Screen Shot 2021-02-03 at 10.00.58 AM.png

The advantage here is we know the scale for Accuracy (0-1) and we can clearly interpret how often the model makes correct predictions. Also, Accuracy lets you understand how often the model is making correct predictions (either TP or TN) relative to all of the predictions that it makes. Sometimes you really care about reducing certain types of incorrect predictions (ex. minimize the FP) or increasing a certain type of correct prediction (ex. maximize the TN) because of real world implications of correct or incorrect predictions. There are different metrics to focus on different aspects of predictions, such as: True Positive Rate (Sensitivity), False Positive Rate (Fallout), True Negative Rate (Specificity), Positive Predictive Value (Precision). Understanding how often a model makes correct Negative (TN) predictions isn't available using a metric like 'logloss', but would be incorporated into 'Accuracy' or focused-metric like 'Specificity'. The list goes on, but 'AUC' and 'Gini Norm' quite interpretable metrics for 'how good are the predictions overall' because they'll give you a clear range (AUC: 0.5-1, Gini Norm: 0-1).

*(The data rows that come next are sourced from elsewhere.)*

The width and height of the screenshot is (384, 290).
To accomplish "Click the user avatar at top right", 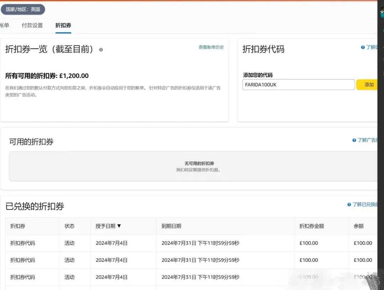I will (x=382, y=11).
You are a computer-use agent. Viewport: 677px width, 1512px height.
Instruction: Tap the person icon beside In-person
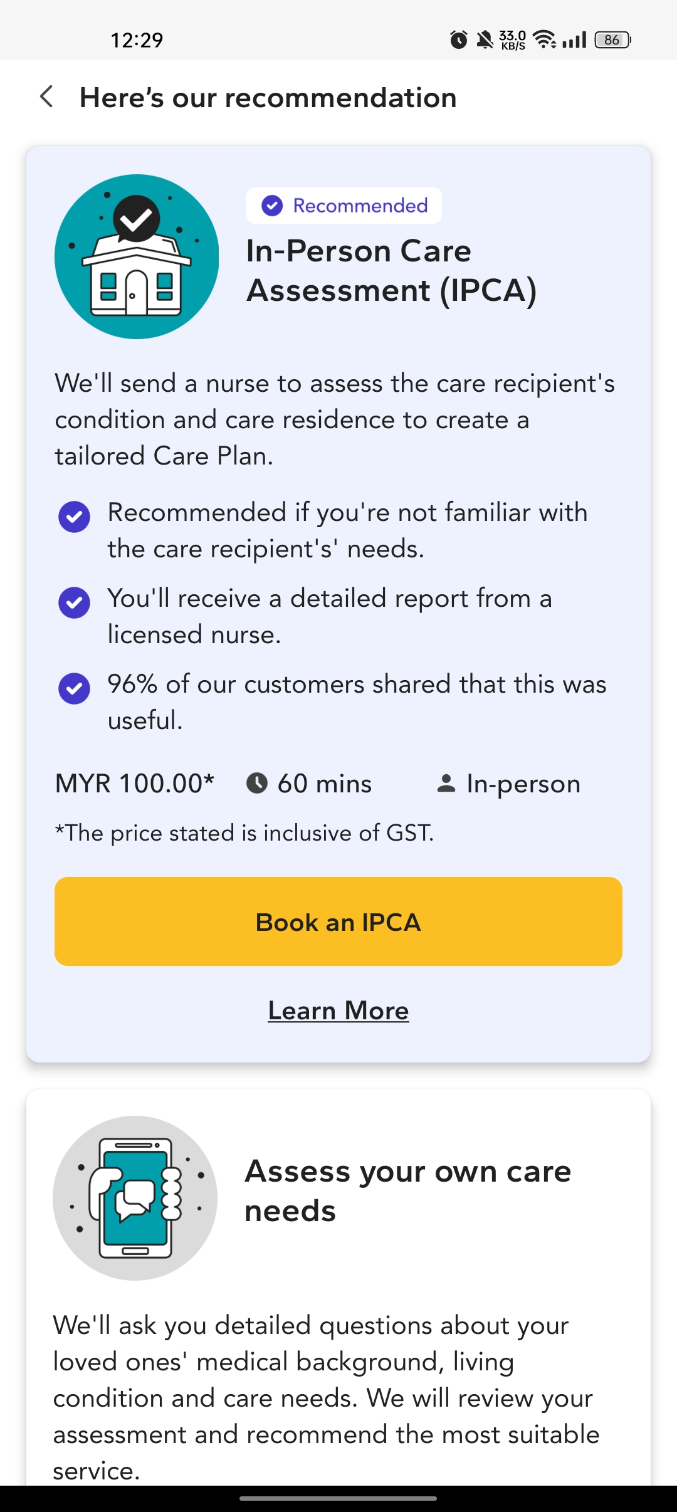pos(446,783)
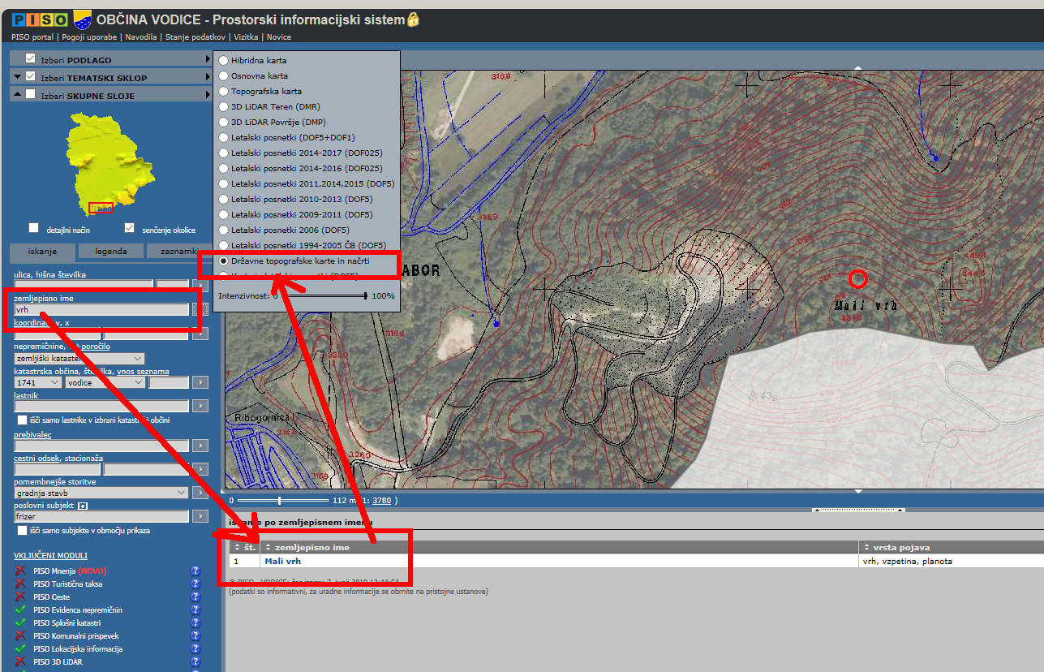
Task: Expand the Izberi TEMATSKI SKLOP flyout arrow
Action: (x=208, y=77)
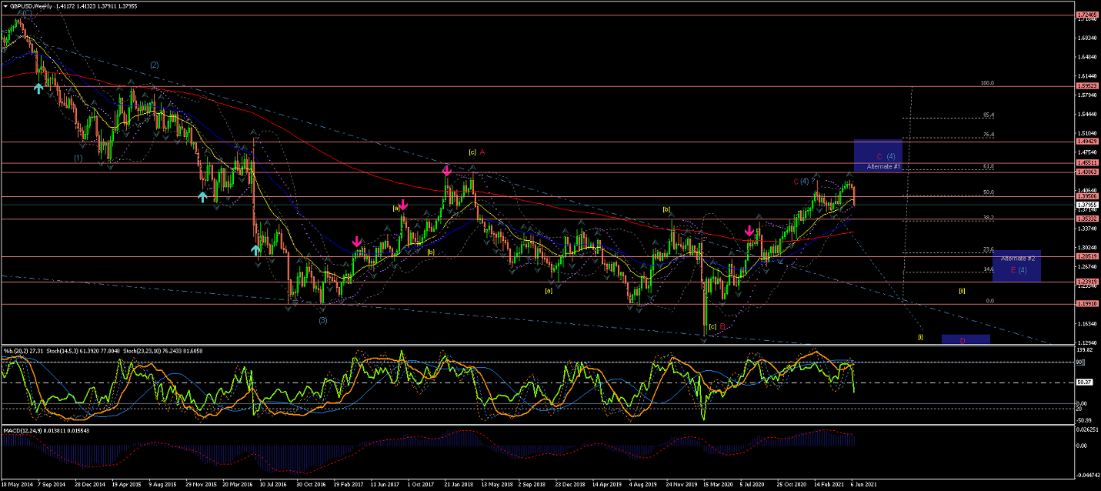
Task: Select the rightmost magenta down arrow marker
Action: 749,230
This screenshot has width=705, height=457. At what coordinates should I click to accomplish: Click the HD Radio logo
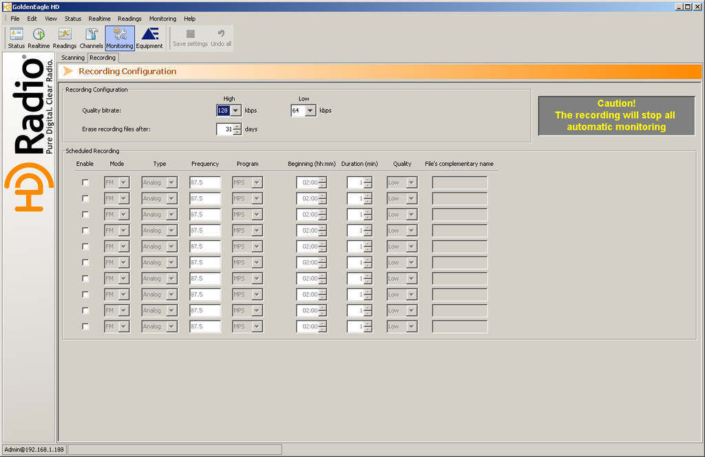pyautogui.click(x=30, y=134)
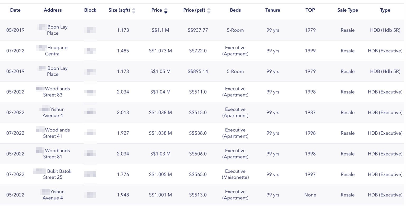The height and width of the screenshot is (206, 406).
Task: Click the Executive (Maisonette) beds cell
Action: point(235,174)
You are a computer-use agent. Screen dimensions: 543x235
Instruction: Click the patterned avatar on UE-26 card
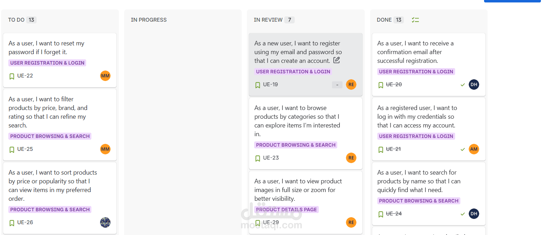pos(105,222)
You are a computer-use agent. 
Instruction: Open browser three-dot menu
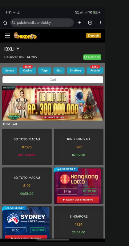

What constitutes 'good' for a metric/model?

Ok, so there are lots of metrics. But what constitutes 'good' on any metric? The answer here is 'it depends' because the answer relies on what is 'valuable performance' for that specific problem. Let us use the example of a binary classification ('A' or 'B'). If there is no existing model to predict 'A' or 'B' and they both occur with the same frequency, then just beating a 50/50 guess (Accuracy > 0.5) is an improvement. That might make a model with an 'Accuracy' of 0.6 - 0.8 be valuable because it makes a meaningful improvement over the status quo. Or perhaps there is actually a 20/80 ratio of A/B (and not a 50/50 ratio), in that case a 50/50 guess isn't very good. We'd only view this as better than random if we beat a 0.8 Accuracy metric. So 'good' can depend on the distribution of your data and how well an existing or 'simple model' (i.e. a guess) performs.

Or maybe you're in a situation where the types of prediction mistakes are really important. False Positive (FP) or False Negative (FN) predictions are especially bad in some situations: think cancer diagnosis. What is the relative 'bad' of incorrectly diagnosing someone as having cancer? Or missing that they have cancer and giving an incorrect cancer-free diagnosis? And how does this balance against the 'good' from correctly predicting when someone does or does not have cancer? In this case, we'd probably assess 'good performance' as something that reduces the amount of 'bad' diagnoses (FP or FN) at the cost of potentially not being as good with some correct predictions (TP or TN). (Hint: we can help you make that decision using the 'Profit Curve' functionality, but that introduces the idea of a 'threshold' and we can tackle that if you have questions)

The point here is that there is no single answer to 'what is good performance?'. We'd all love to build models that give perfect predictions, but unfortunately we don't often see that. Either the data or the problem doesn't support perfect models. The definition of 'good' depends on the data, the value of making correct predictions, and the cost of making different types of incorrect predictions.

@Linda linked to some good content for thinking through these issues, and hopefully helps. If you have a specific situation and can share details, then perhaps I can offer some advice on what 'good' might look like in that situation.

Linda
DataRobot Alumni

Hi @ml-noob - welcome to the DataRobot Community! The in-app Platform Documentation has some pretty comprehensive explanations of the various optimization metrics and guidance for understanding them. Here's a quick link for you, for the trial: Optimization Metrics doc link.

As for understanding which of the models DataRobot created is the "best" (based on your needs and use case), you should have a look at the various visualizations, such as Feature Impact, Feature Effects, and Prediction Explanations -- as explained here

Also, see this article for info on how DataRobot creates the Leaderboard. And if you want to compare some of the built models based on speed vs accuracy, lift charts, ROC Curves, etc, see this article for help.

Does this help? Do you have more specific questions?